PM:** I think it was just three [interceptions]. I lost count after three, but I'm pretty sure I cut it off after three.

**Q: We embellish a little. That's what we do…

PM:** I hear you.

**Q: Tell me about that process to where we are at today.

PM:** Well, it's funny a lot of people ask me about my younger brother Eli [Manning] and next year. What I think is best for him, whether to play as a rookie or to sit and learn. Obviously, every coach has their different philosophies. You've seen [Chad] Pennington sit for two or three years, and obviously he had a great year last year. In his first time, [Donovan] McNabb sat for a year. For me, I think the best way to learn is to get out there and play. My rookie year, obviously there were some bumps and bruises early on. New England was the highlight; I had a really tough game up there. But believe it or not, Coach [Jim] Mora, I always appreciate this about him, he never pulled me out of the game. When these games were over, we were getting beat 28-7 in a game, he kept me in there because he told me, 'It's a lot easier to come out and get on the sideline and sulk.

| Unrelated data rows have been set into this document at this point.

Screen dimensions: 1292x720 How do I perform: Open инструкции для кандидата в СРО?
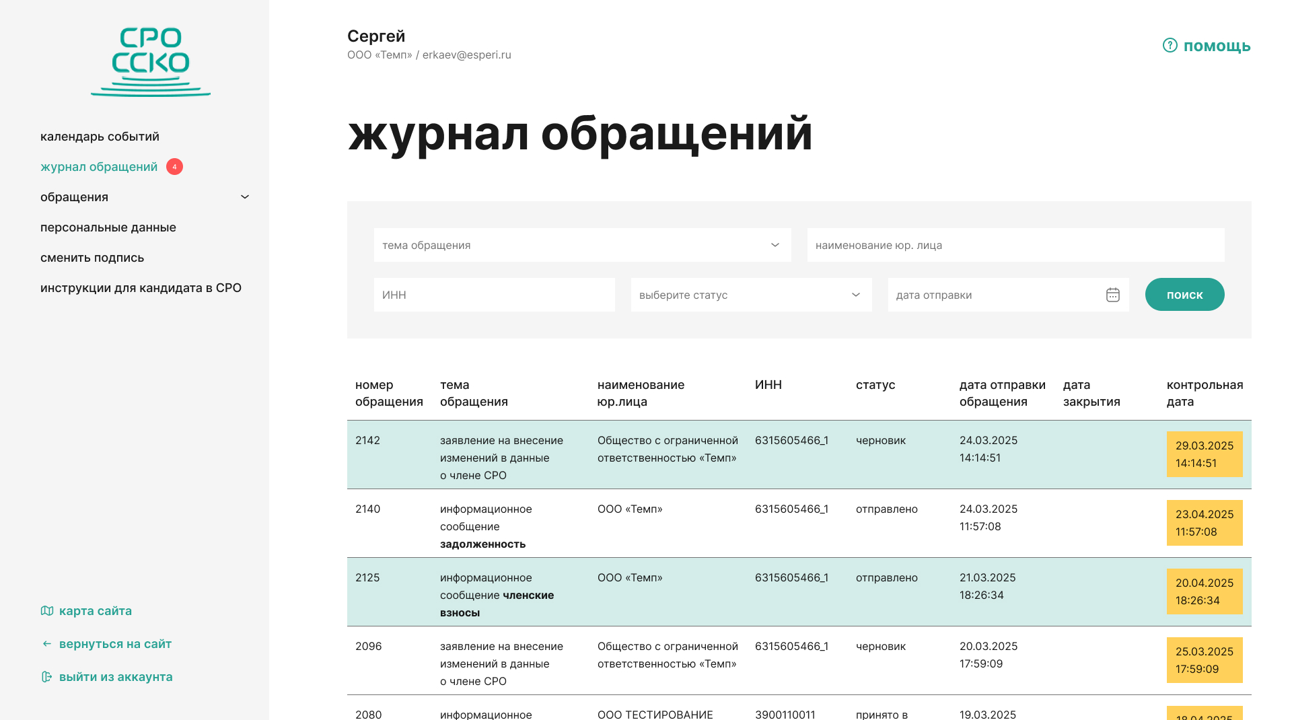(141, 288)
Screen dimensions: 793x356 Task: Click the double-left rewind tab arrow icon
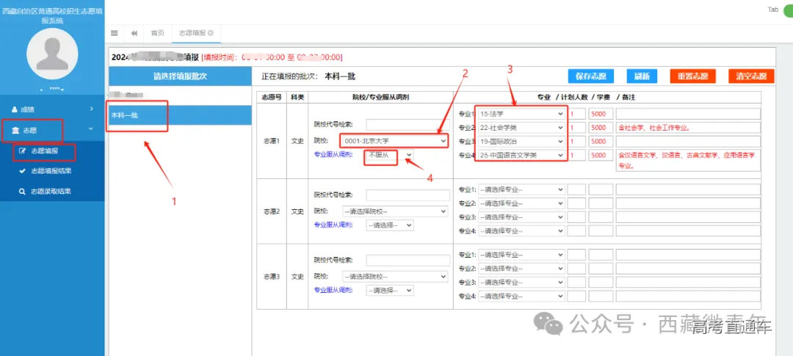134,33
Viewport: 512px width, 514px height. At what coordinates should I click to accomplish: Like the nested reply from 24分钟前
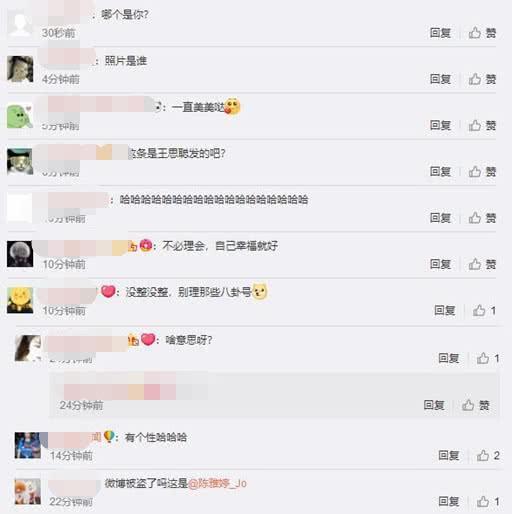pos(475,405)
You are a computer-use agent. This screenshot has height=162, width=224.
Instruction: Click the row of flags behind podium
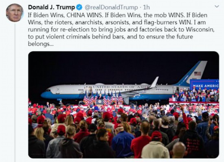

It is tough to have to stay in there, battle it out, tough it out and try to score a meaningless touchdown.' You have to hang in there. In the process of that season, especially late in the season, the game began to slow down a little bit. I started to see some things. I think I definitely earned the respect of my teammates by taking every snap that year. Therefore, in my second year, we had the big turn around going from 3-13 to 13-3 and obviously I was much more comfortable. I really have felt more and more comfortable every single season. I've worked hard every off-season. I think this year my timing is as good with all of my receivers as it ever has been. Obviously, it has always been great with Marcus Pollard and Marvin Harrison, but the other receivers have kind of been by committee through the years. This year, finally, Reggie Wayne and Troy Walters, those guys have really elevated their level of play; therefore we are all on the same page and putting up some good numbers and having some wins so far.

**Q: You have a defense that makes big plays. That's got to make an awful lot of difference to your play as well?

PM:** I think in today's game you have to have all three phases contributing. In the past, there is no question here, we were somewhat one-dimensional at times. Playing really good offense, but struggling on defense and special teams. This year, every game is not going to be perfect for all three phases, but for the most part all three phases are playing at a higher level than they ever have. And to win close games and to beat close teams, your defense, your offense and your kicking game have to be playing at high levels.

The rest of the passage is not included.